Well there is the note that you said "unloaded",
 
Some transformers can have a significantly higher unloaded voltage.
 
Do you know what the transformer is actually rated for?
 
Inherently, by putting the regulator on the transformer you load it.
 
 

 

[nullstring]

Quote:

For instance, is that 38VAC you reference a measured voltage and did you measure it with an RMS-capable DMM?  Only the better, more expensive DMM's can accurately measure VAC RMS voltage.  Cheaper meters may be measuring Vp-p, which will be much higher. 

This is likely the issue.
I have no idea what it's factory rated for.
And I didn't realize that a transformer loaded by an unloaded regulator was still considered loaded.
 
Thanks for the help guys. I really appreciate it.
I will do more research, and likely create a separate thread.
 
The only question that remains is.. what on earth is the transformer really..
 
 

• Measured 38 or 39"VAC" using cheap DMM while loaded by unloaded powersupply
• Power supply is a vintage satellite receiver power supply.
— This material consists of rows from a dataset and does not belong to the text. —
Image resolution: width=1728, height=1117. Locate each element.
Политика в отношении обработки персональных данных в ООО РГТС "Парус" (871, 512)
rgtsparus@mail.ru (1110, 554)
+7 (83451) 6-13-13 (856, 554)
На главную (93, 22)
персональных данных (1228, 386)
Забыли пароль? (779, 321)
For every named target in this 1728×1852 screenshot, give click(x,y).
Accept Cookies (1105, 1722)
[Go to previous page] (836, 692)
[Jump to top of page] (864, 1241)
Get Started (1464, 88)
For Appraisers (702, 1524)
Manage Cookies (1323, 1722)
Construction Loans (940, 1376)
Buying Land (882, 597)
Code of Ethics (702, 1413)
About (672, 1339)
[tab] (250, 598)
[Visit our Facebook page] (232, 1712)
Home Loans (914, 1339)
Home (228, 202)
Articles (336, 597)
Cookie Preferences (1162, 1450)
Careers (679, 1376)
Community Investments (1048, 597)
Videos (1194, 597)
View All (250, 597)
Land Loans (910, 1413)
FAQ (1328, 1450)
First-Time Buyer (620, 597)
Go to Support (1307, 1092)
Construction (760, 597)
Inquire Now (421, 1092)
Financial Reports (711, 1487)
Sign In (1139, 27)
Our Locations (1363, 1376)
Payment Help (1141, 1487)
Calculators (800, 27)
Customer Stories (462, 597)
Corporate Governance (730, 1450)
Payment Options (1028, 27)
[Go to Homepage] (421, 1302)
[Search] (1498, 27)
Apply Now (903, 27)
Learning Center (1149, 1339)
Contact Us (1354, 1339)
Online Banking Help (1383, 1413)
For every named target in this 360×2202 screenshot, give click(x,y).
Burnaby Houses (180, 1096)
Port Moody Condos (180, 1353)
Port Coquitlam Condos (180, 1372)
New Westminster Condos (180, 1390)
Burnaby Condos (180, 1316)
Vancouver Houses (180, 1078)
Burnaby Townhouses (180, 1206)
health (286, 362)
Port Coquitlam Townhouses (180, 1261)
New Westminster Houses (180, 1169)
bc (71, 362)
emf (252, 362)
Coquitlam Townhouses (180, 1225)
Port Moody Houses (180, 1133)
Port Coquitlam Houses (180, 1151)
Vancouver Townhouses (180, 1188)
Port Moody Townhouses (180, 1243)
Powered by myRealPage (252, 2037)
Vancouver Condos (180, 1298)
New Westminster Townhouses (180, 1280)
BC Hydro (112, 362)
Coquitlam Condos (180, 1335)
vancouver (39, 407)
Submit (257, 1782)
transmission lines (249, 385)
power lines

Says 36V 4amps (at 6 minutes or something)
• Directly after the diode bridge, I measured 34or35VDC. I don't recall there being any capacitors at this point of the circuit, which seems very important. I'll have to recheck look tonight.
• After some research I've realized: If tomb is right about that reading being Vp-p Vp, then that number is actually the worst (or best) case V after the rectifier. 38-1.4 + ripple stuff =~ 34
• Solved =) 38/sqrt(2) = ~27VAC. That is likely the real transformer output.

 
Thanks again =)
 
EDIT: wait, what is Vp-p?
I think it makes more sense that the DMM would be reporting the peak Voltage in one direction. Or Vp-p/2? Or Vp
Vp-p would be WAY too high, and there is just no use reporting that.

 

[tomb]

You're correct - I shouldn't have said Vp-p, but just Vp.

 

[nullstring]

Well, turns out I was wrong.
 

• I have no idea what the transformer is rated for.
• Measured 38 or 39"VAC" using cheap DMM while loaded by unloaded powersupply. relooked, as far as I can tell, the only thing in the circuit is a diode bridge and a two relays. Perhaps it is unloaded after all.
• Power supply is a vintage satellite receiver power supply. Says 36V 4amps (at 6 minutes or something)
• Directly after the diode bridge, I measured 34or35VDC. I don't recall there being any capacitors at this point of the circuit, which seems very important. I'll have to recheck look tonight.
• After some research I've realized: If tomb is right about that reading being Vp-p Vp, then that number is actually the worst (or best) case V after the rectifier. 38-1.4 + ripple stuff =~ 34 This is all wrong because of the point below.
• Measured 120VAC off of a wall socket.
• I rechecked, and there aren't any capacitors after the diode bridge. My new hypothesis is that multimeter has no idea how to measure that, because it should look like a absolute value'd sin wave. I should add to a cap to the circuit to see if that changes things....

 

[cobaltmute]

Just as an update, prototype boards are on their way from tomb to myself.  Once I've done tests to ensure that the BOM creates functional boards, they will be made available.

 

[TheShaman]

Good to know. Keep up the good work guys!